Исходный фрагмент >>
1. За последние 15 лет в российской этнологии произошла методологическая революция. Стало модным интерпретировать национальные проблемы такого сложного в этническом отношении общества, как Россия, через призму господствующих на Западе концепций и методов, прежде всего этноконструктивизма (наиболее активным пропагандистом этого подхода является, как известно, бывший министр по делам национальностей академик Валерий Тишков). Более того, использование методологии конструктивизма в определенных кругах негласно считается признаком продвинутости ученого, его знакомства с передовой западной мыслью, и напротив, все попытки использования других методик — признаком провинциализма, дремучести и отсталости.

Цель упражнения >> Выпишите, пожалуйста, из исходного фрагмента выше без изменений часть, которая начинается со слов «1. За последние» и заканчивается словами «дремучести и отсталости.».

Перечень данных >>

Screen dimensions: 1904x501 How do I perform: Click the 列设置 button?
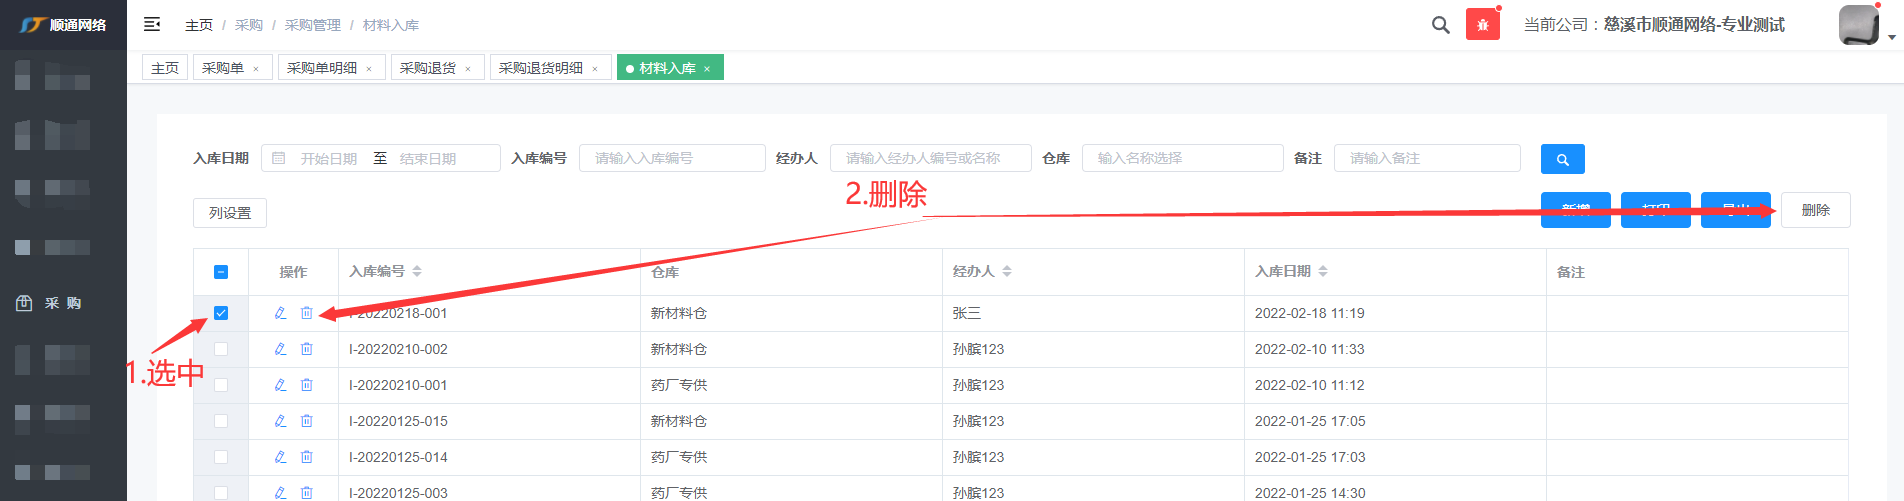point(230,213)
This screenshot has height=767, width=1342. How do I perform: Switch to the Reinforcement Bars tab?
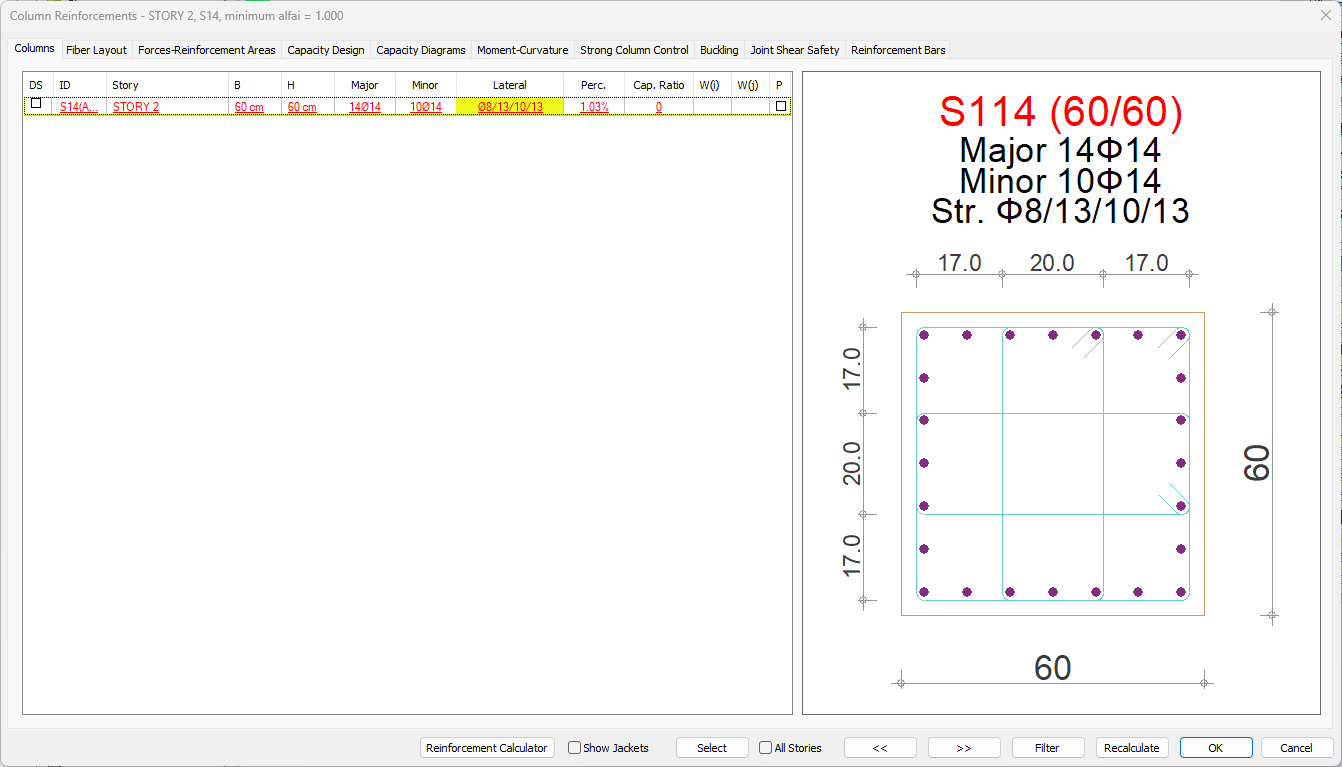point(897,50)
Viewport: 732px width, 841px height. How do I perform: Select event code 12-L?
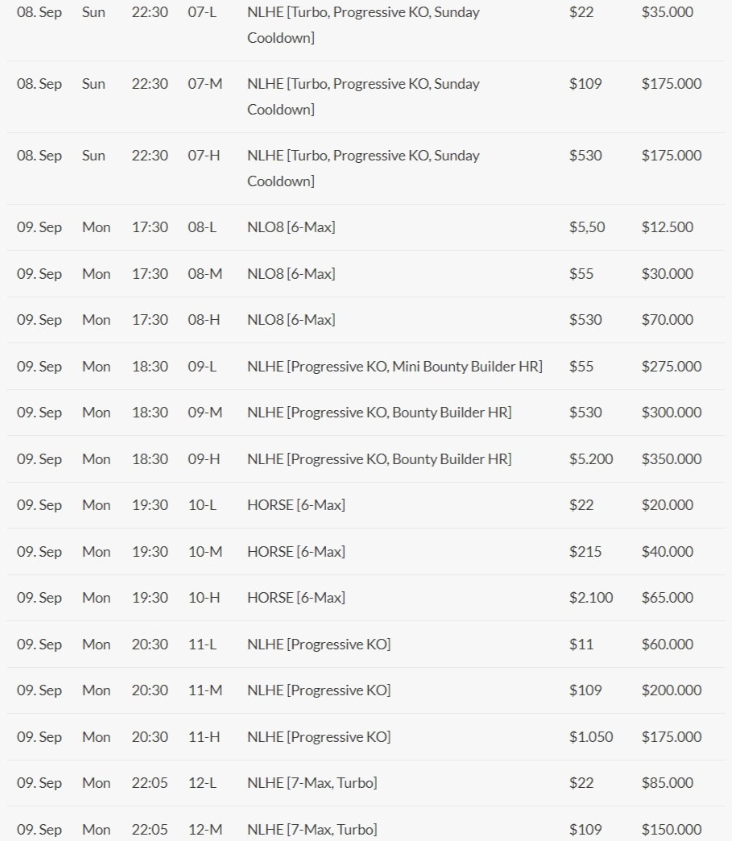point(202,783)
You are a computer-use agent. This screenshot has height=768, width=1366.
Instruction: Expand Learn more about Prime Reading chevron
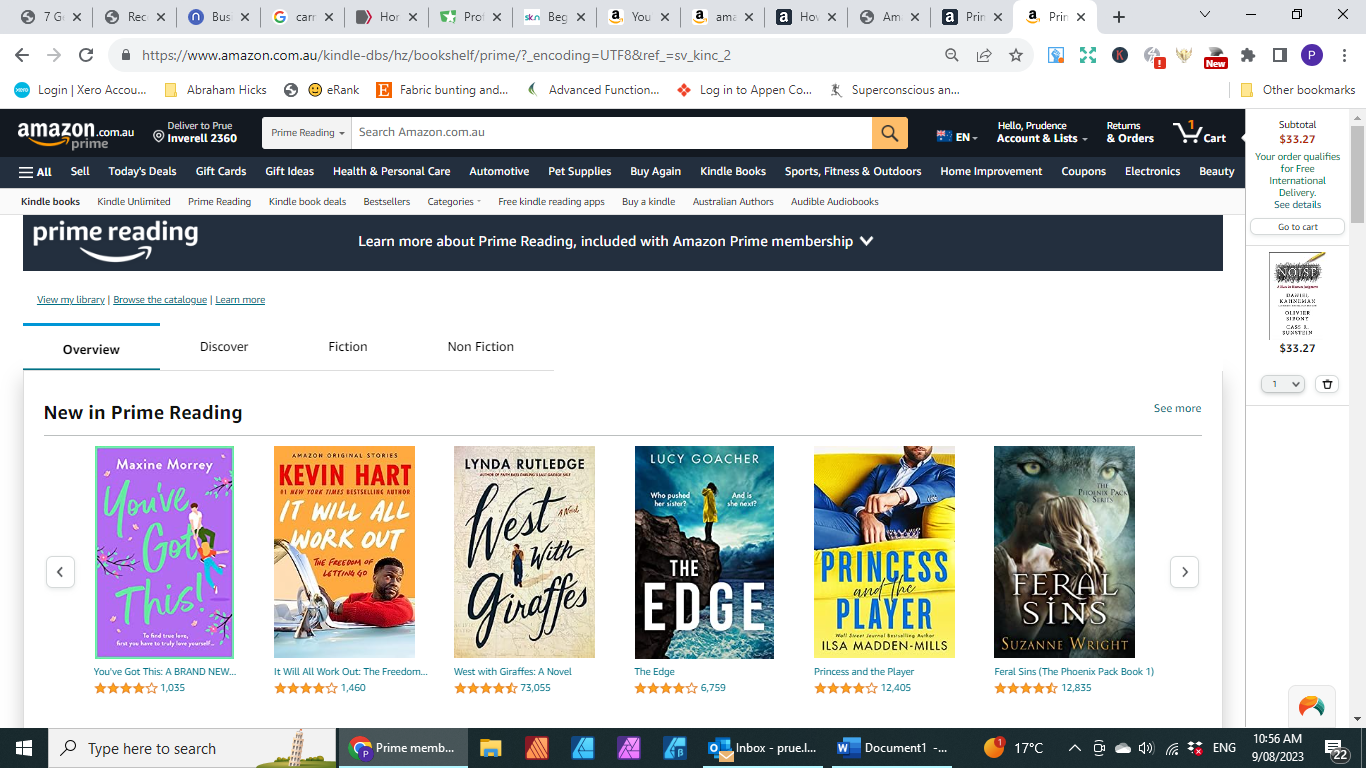tap(866, 241)
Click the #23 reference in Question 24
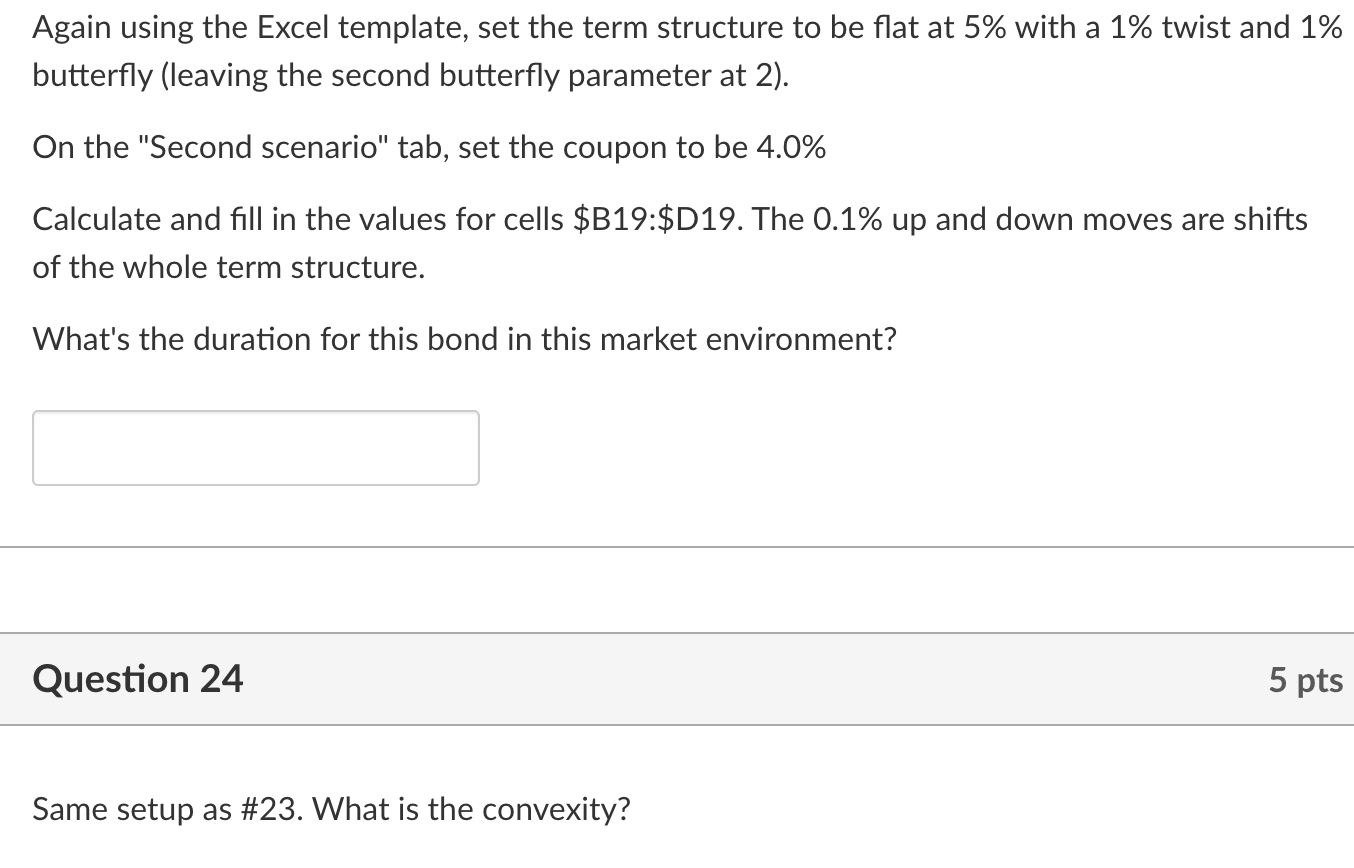1354x868 pixels. pos(268,808)
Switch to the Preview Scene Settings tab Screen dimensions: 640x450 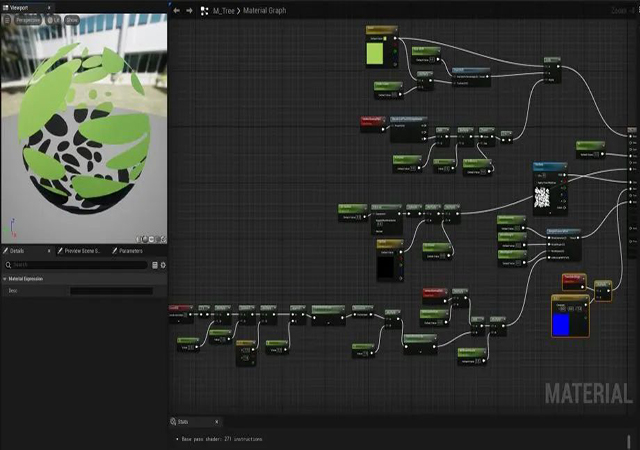click(82, 250)
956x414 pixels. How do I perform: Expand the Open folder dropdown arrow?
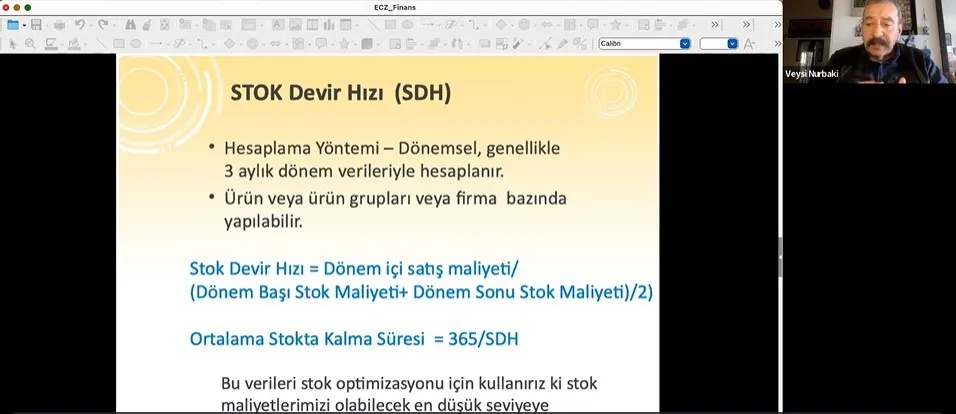(x=23, y=24)
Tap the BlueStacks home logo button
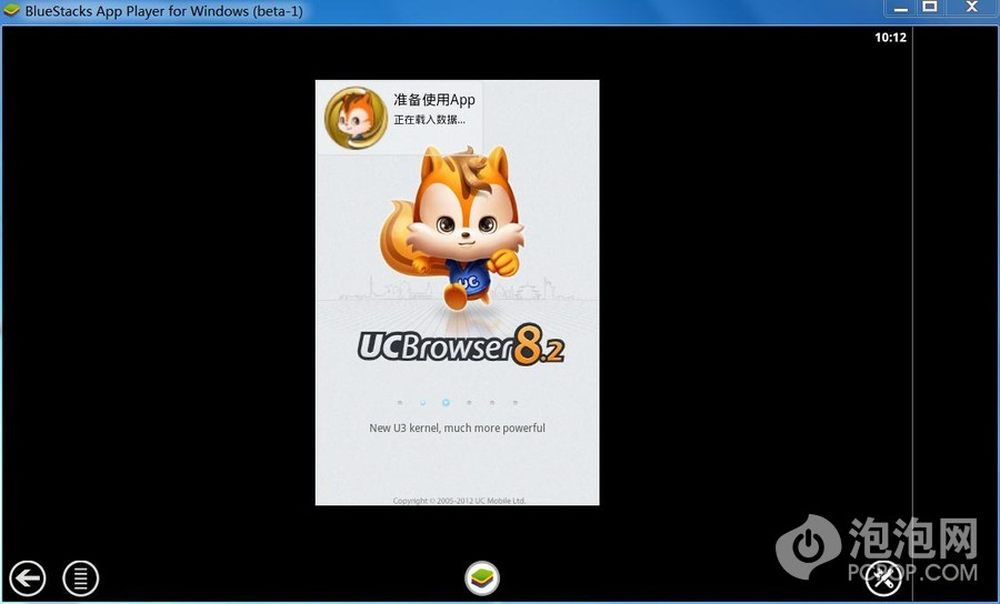 point(482,577)
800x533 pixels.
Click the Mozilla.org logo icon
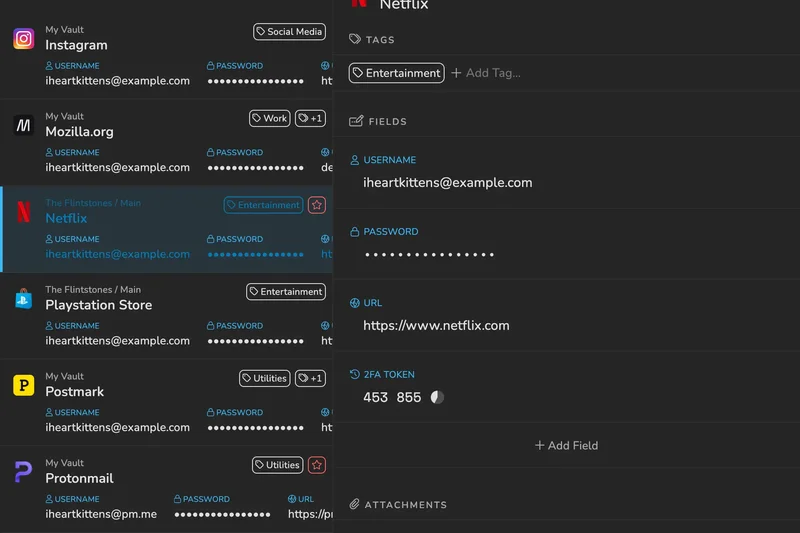[23, 125]
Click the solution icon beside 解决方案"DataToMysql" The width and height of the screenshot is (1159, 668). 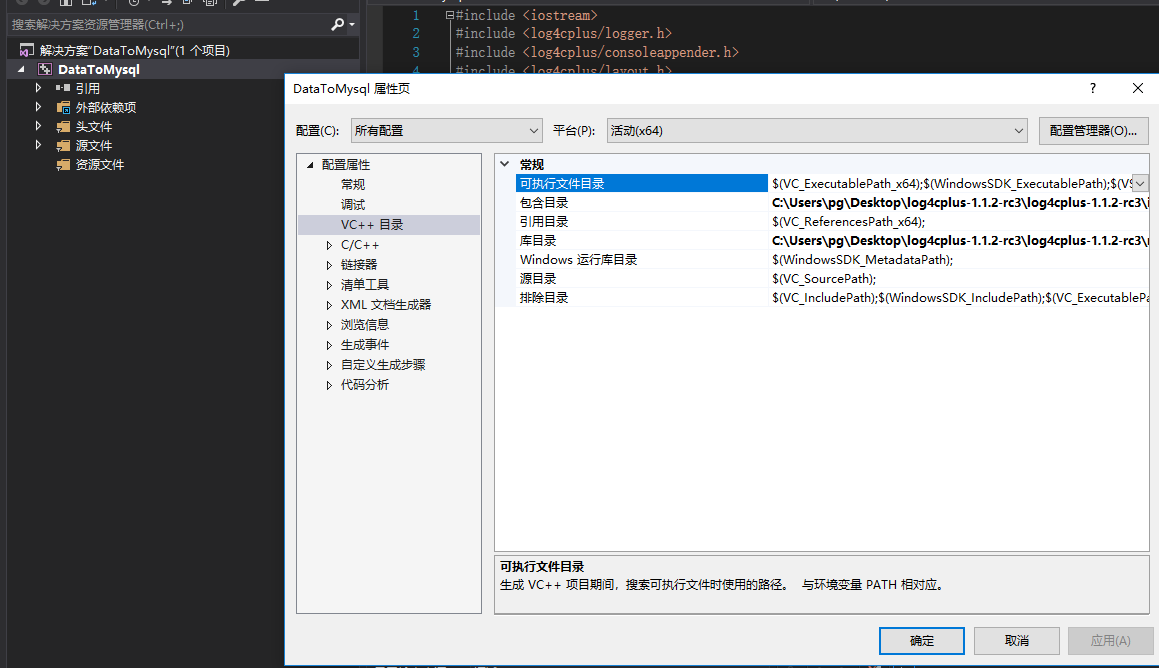coord(27,48)
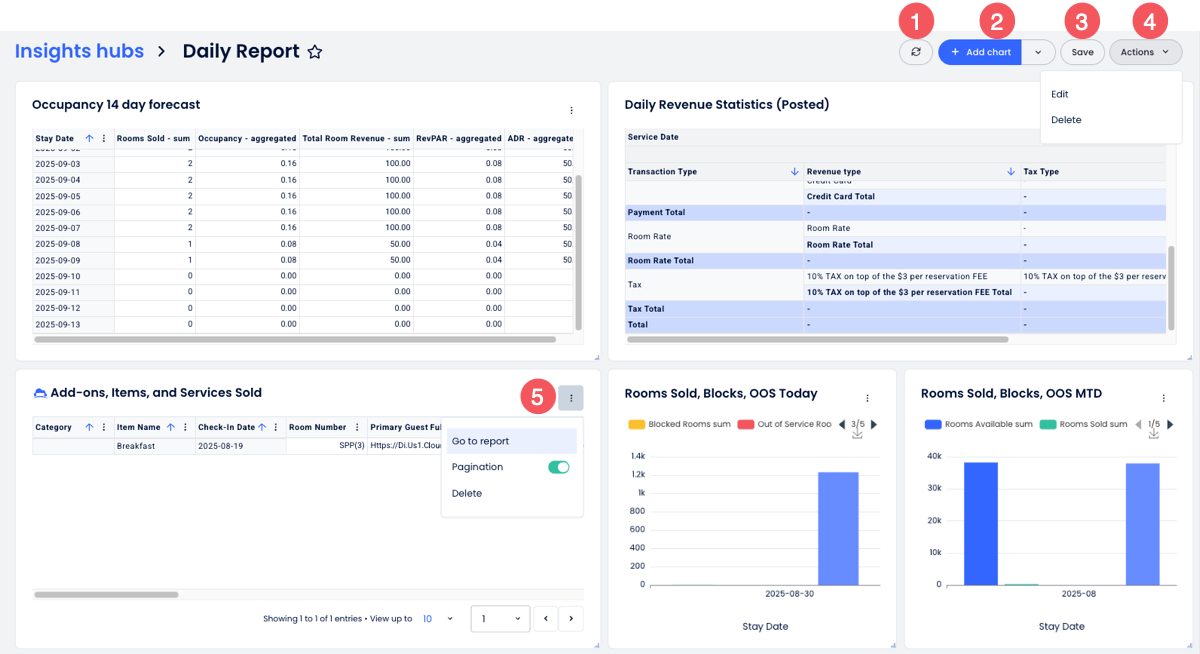This screenshot has width=1200, height=654.
Task: Click the Save button
Action: tap(1082, 52)
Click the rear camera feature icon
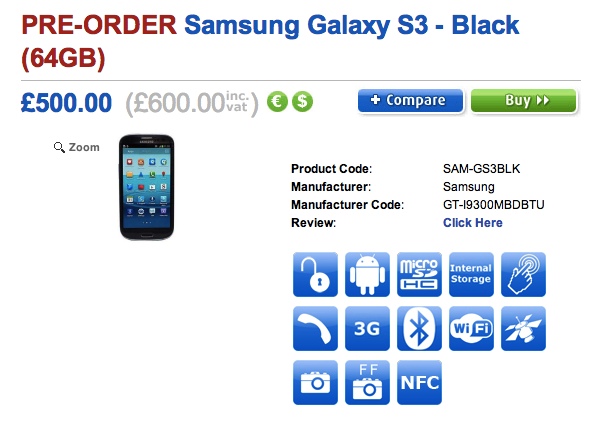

Результат задания >>
1. За последние 15 лет в российской этнологии произошла методологическая революция. Стало модным интерпретировать национальные проблемы такого сложного в этническом отношении общества, как Россия, через призму господствующих на Западе концепций и методов, прежде всего этноконструктивизма (наиболее активным пропагандистом этого подхода является, как известно, бывший министр по делам национальностей академик Валерий Тишков). Более того, использование методологии конструктивизма в определенных кругах негласно считается признаком продвинутости ученого, его знакомства с передовой западной мыслью, и напротив, все попытки использования других методик — признаком провинциализма, дремучести и отсталости.